I am sure we have all experienced the pain of having a big win in a stock and holding on too long. The stock turns down and keeps falling but we hold on because we have memories of how much money we’d made.

We don’t want to get out with a 50% win when we were up 150% only a few months ago! So we hold on and it keeps falling.

We sell out in disgust when it hits our entry point and then we look on in horror as the stock finds a bottom and turns back up again.

By taking another chunk of profit when the stock is flying I ensure that we won’t go through that experience. We have banked a good chunk of profit and remain long a third of the original position which we can leave in the bottom drawer.

If the stock keeps trending, who knows how high it can go and how much money can be made with that final portion of the trade? If the music stops as it so often does, we will stop out of the trade and walk away with a win that continues to build capital.

Remaining on the front foot is the name of the game. Staying humble and accepting that you don’t have a clue what’s coming next.

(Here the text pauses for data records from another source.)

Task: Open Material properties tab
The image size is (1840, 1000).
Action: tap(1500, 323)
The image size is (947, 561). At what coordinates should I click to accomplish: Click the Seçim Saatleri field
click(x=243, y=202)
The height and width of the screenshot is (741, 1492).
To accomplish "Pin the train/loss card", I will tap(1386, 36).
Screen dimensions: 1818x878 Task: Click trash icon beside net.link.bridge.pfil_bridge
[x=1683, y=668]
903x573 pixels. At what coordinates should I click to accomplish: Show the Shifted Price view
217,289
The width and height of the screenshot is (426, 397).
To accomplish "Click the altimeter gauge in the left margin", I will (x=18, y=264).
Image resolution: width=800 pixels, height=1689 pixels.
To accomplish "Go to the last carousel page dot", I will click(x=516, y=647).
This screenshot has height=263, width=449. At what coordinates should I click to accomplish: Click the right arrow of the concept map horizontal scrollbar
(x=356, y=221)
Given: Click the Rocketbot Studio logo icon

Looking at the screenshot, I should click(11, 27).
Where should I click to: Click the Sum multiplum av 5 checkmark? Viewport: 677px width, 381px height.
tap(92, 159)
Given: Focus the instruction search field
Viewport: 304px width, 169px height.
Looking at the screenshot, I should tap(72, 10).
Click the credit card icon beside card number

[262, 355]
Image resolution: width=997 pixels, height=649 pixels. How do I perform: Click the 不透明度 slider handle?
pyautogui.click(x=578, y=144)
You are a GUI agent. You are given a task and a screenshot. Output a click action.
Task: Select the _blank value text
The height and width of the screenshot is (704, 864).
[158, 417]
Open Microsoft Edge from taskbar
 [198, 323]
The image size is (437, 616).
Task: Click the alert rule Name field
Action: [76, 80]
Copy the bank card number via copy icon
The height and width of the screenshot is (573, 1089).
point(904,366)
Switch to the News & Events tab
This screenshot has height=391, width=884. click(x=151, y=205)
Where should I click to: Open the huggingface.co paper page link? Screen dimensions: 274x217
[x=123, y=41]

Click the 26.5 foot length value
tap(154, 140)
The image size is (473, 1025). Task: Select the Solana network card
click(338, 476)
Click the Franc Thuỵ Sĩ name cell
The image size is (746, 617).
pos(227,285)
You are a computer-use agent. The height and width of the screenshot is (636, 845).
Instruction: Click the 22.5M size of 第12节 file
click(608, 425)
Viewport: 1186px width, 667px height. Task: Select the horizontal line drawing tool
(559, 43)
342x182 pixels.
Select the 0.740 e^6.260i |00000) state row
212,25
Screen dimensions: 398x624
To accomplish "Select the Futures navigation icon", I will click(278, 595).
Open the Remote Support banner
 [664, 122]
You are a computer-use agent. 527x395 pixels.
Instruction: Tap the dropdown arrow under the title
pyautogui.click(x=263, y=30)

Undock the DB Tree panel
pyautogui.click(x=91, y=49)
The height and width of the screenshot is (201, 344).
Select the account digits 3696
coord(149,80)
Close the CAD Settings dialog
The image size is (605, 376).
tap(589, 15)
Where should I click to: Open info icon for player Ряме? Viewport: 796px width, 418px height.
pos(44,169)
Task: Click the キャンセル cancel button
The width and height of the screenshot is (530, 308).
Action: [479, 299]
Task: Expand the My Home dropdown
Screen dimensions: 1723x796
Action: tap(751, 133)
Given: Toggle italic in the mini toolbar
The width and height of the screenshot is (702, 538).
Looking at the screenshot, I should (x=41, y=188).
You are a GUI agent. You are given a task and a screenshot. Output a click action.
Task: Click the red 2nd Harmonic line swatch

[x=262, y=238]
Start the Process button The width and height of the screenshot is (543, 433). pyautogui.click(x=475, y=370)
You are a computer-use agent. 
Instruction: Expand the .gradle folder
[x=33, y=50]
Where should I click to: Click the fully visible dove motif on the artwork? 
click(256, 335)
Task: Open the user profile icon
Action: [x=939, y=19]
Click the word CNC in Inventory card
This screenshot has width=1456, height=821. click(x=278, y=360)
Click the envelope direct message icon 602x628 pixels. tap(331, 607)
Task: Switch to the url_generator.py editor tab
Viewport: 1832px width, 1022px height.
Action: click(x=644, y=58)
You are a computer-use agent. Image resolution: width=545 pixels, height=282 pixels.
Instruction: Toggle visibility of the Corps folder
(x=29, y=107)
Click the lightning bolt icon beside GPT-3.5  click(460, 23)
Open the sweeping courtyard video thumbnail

Risk management is so much more than meets the eye. When you do it well you lower the volatility of your P+L over time, which stabilises your frame of mind.

When you have a clear mind, you make good decisions. You see more opportunities because you aren’t spending your time managing crappy positions.

There are plenty of articles being written about the virus and what comes next. But no one has a clue what is going to unfold.

My bet is that the news gets worse and markets take fright. We could see a short sharp sell-off in equities but there will come a point when buy the dip will be the order of the day.

I’d prefer to increase cash levels and lower risk while uncertainty is so high so that I am not reacting to high volatility with everyone else.